Is there one in the group (the one you mentioned usually invites you) who you could maybe have a word with?

BluddyMoFo · 17/03/2012 21:55

This reply has been deleted

Message withdrawn at poster's request.

Calamityboo · 17/03/2012 22:01

bloodymofo I think the point is that they are arranging these things and no one seems to be thinking to invite her, at the point where they all know and are discussing it, it is really embarrasing to feel like the spare wheel not knowing if it is an oversight, or they don't want you there, and not wanting to know the answer.

HippyHippopotamus · 17/03/2012 22:03

Ranked... Thank you for starting ths thread, I'm in exactly the same position ie being invited to evening things but not day things with my dc.

I'm foxed as to why... Hey, do you fancy meeting next week in the park with our dc? Grin

fatherchewylouis · 17/03/2012 22:10

How did you respond when the nice friend said "you should come along" that time? I'm wondering whether, in your embarrasment about the situation, you sounded dismissive and disinterested and so they didn't invite you next time as you didn't seem at all interested in joining them?

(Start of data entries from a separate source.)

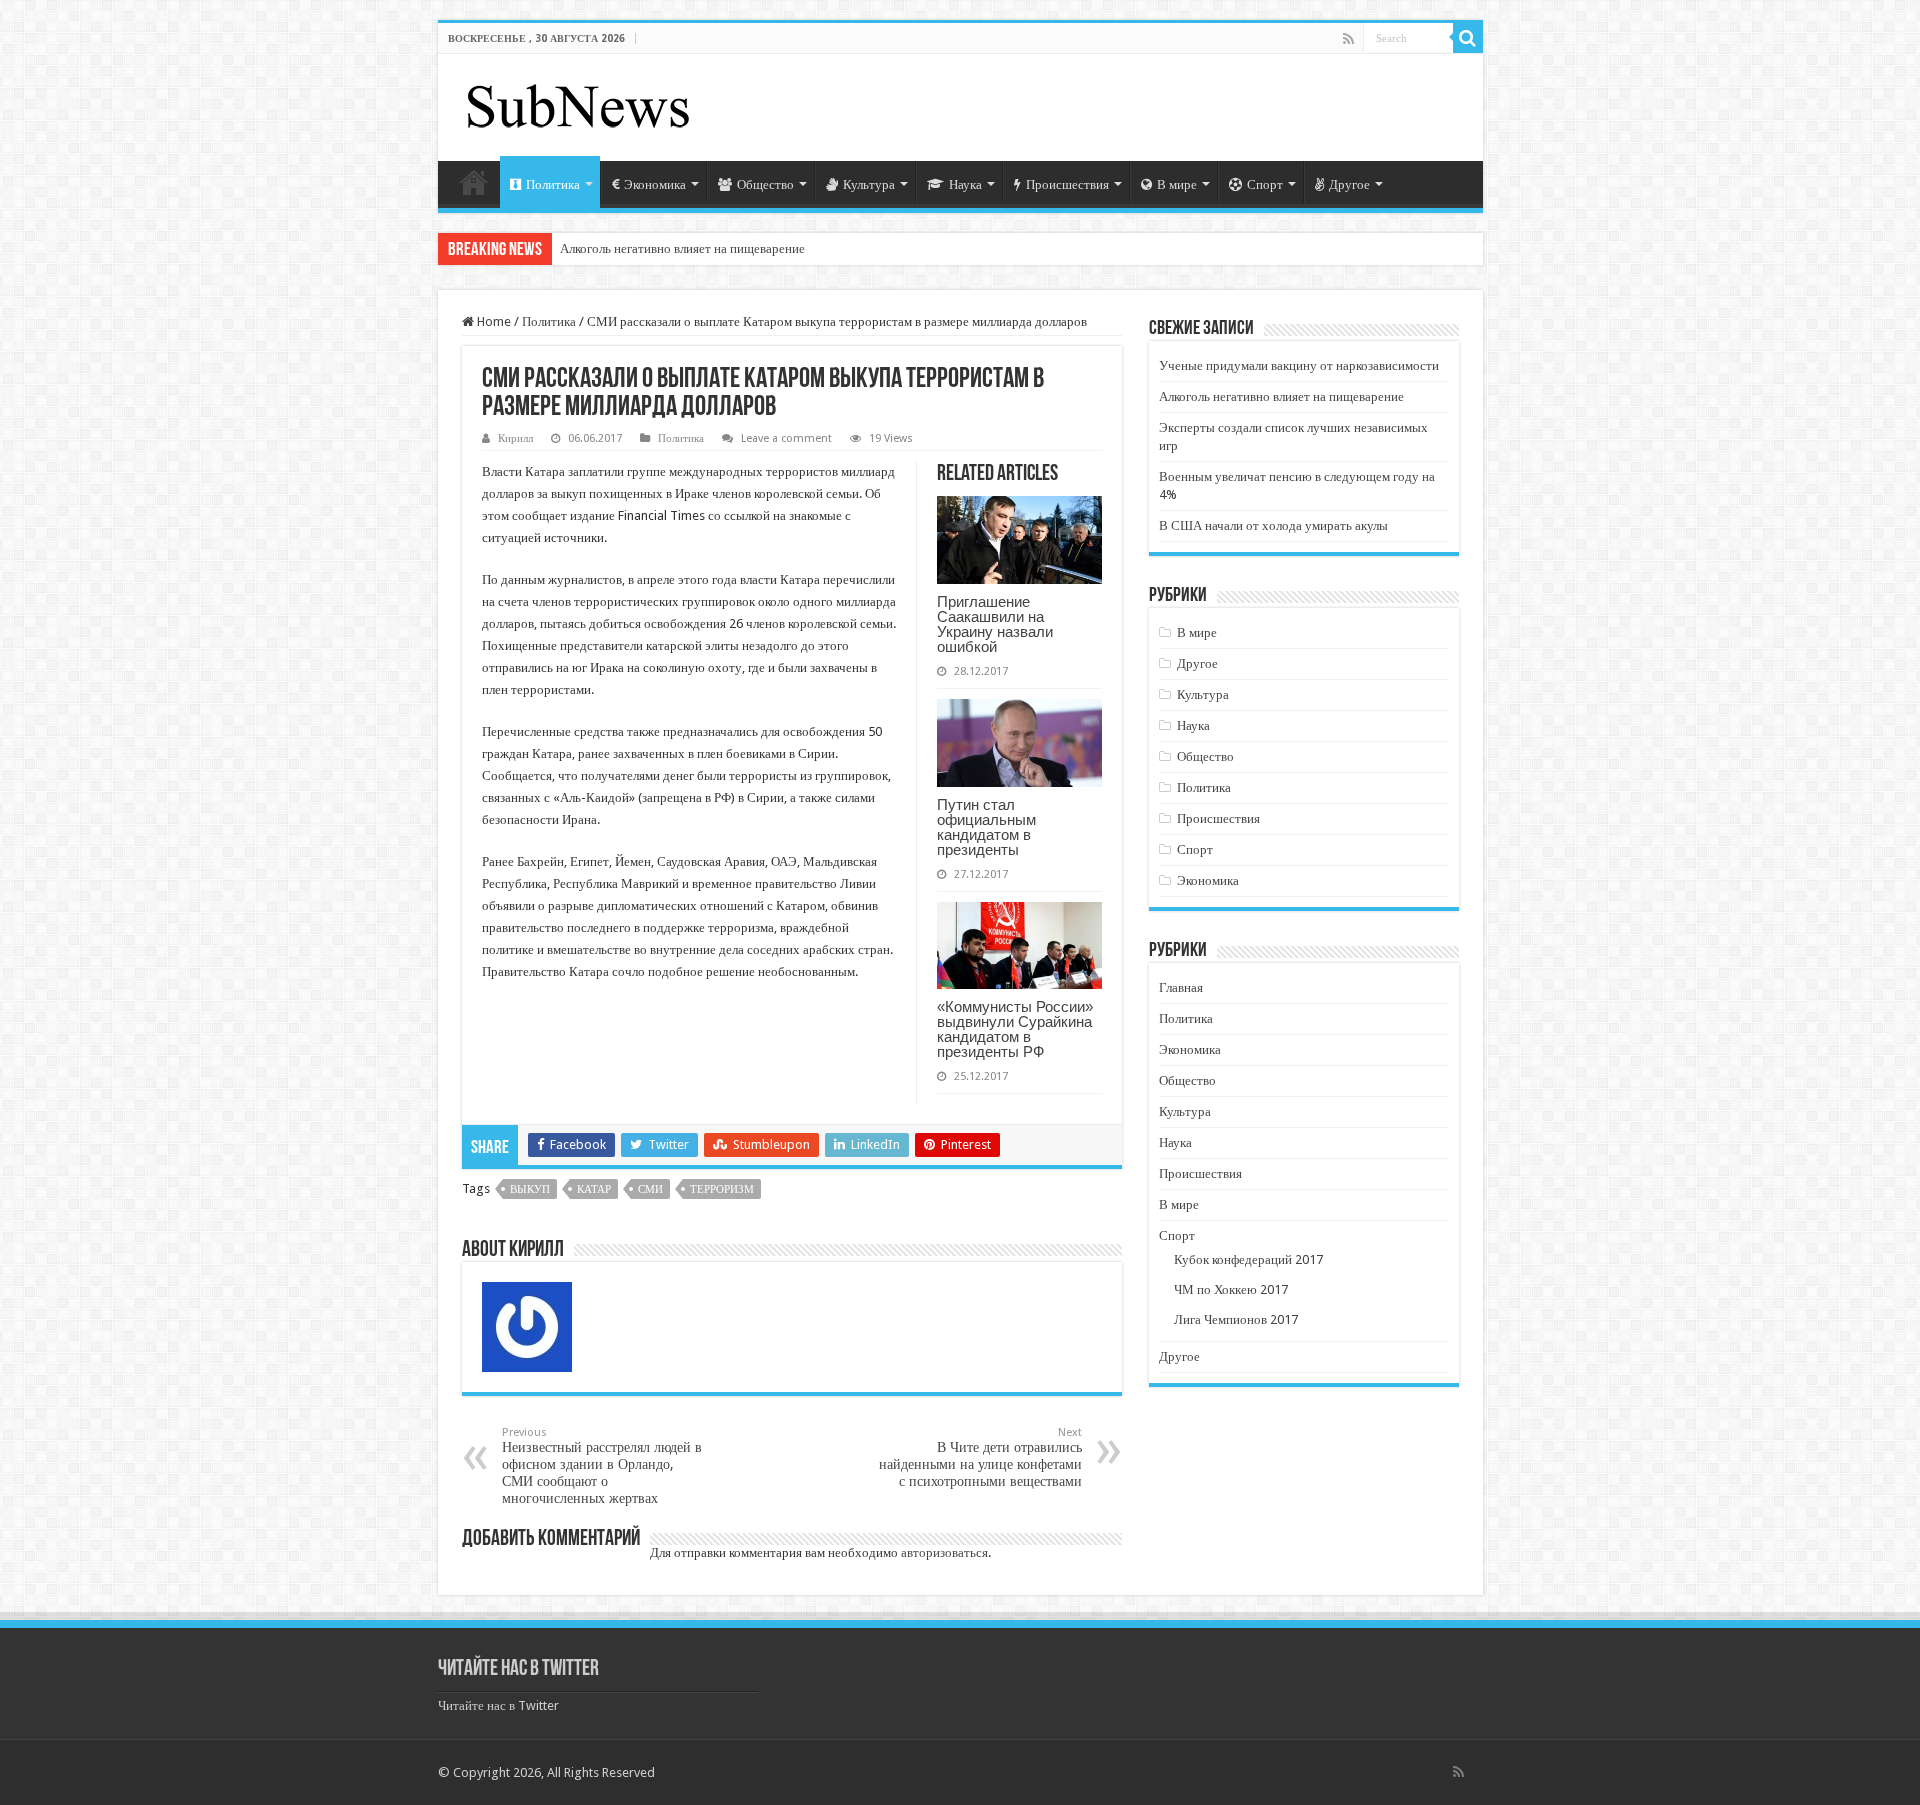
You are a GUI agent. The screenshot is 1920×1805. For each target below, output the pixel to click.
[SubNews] (578, 104)
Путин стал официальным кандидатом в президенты (986, 827)
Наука (965, 184)
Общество (765, 184)
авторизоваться (944, 1552)
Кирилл (515, 438)
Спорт (1265, 184)
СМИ (650, 1189)
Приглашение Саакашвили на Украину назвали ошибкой (995, 624)
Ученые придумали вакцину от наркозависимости (1299, 365)
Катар (594, 1189)
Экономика (655, 184)
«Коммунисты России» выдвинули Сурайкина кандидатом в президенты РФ (1015, 1029)
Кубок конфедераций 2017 (1248, 1259)
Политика (553, 184)
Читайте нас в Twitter (518, 1669)
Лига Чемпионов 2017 (1236, 1319)
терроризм (722, 1189)
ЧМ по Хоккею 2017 (1231, 1289)
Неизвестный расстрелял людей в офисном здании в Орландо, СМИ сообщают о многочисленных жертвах (602, 1466)
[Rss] (1348, 39)
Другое (1349, 184)
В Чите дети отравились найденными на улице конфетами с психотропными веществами (980, 1457)
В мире (1177, 184)
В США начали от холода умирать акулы (1273, 525)
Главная (474, 182)
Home (492, 321)
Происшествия (1067, 184)
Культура (869, 184)
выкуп (530, 1189)
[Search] (1468, 38)
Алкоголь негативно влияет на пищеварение (682, 248)
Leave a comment (786, 438)
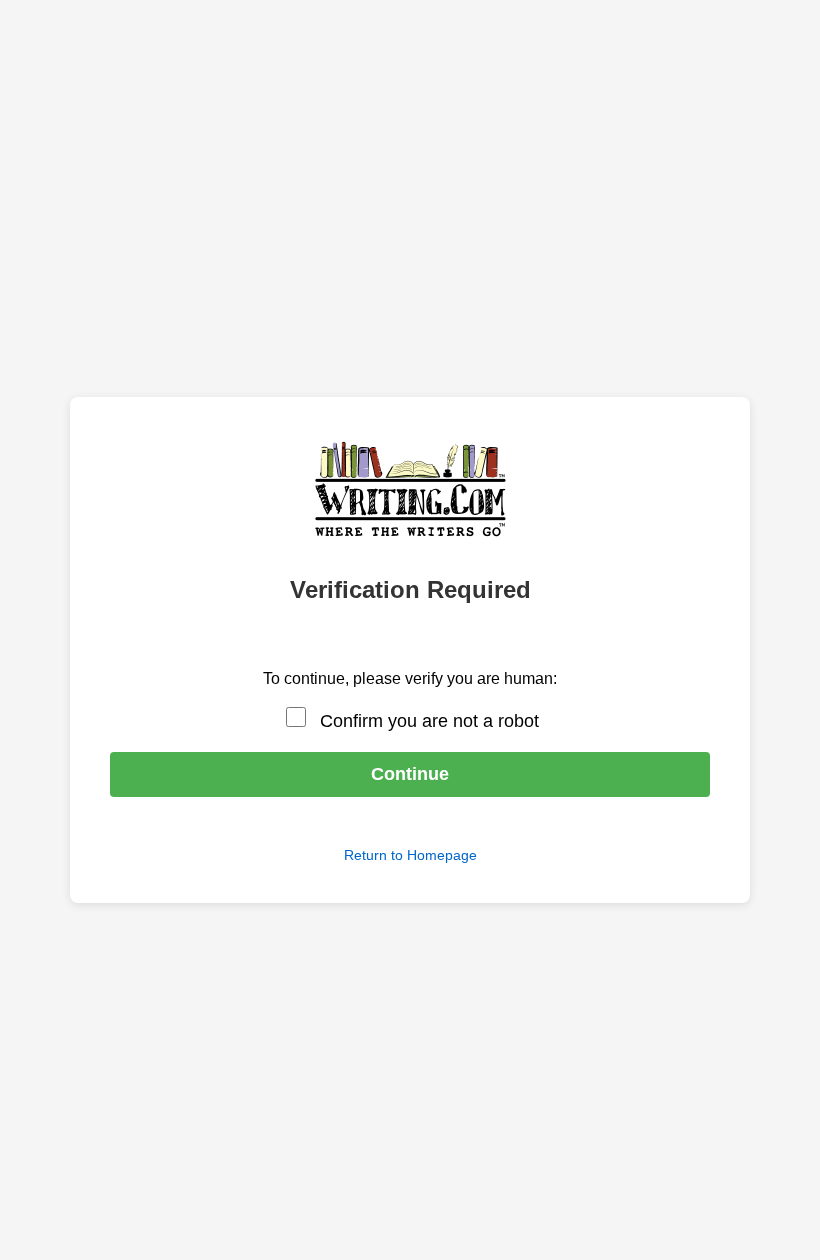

Thoughrs based on bloodymofo's question...

rankedandfiled · 17/03/2012 22:55

Fatherchewy - when she said that I said I'd love to come, and indeed went along. So no, she didn't get a knock-back.

Bloodymofo - I've not been there when they've arranged these things, no - tbh I'm not sure what your point is. By the time I find out, the event has all been arranged, they've clearly been planning it for a while, tickets bought and it's too late for me to chip in and go along (or at least in the last case). I do express an interest in going to things when I know about them, or when I've been invited. And I also initiate stuff and invite them, so it's not like I'm acting like I couldn't care less.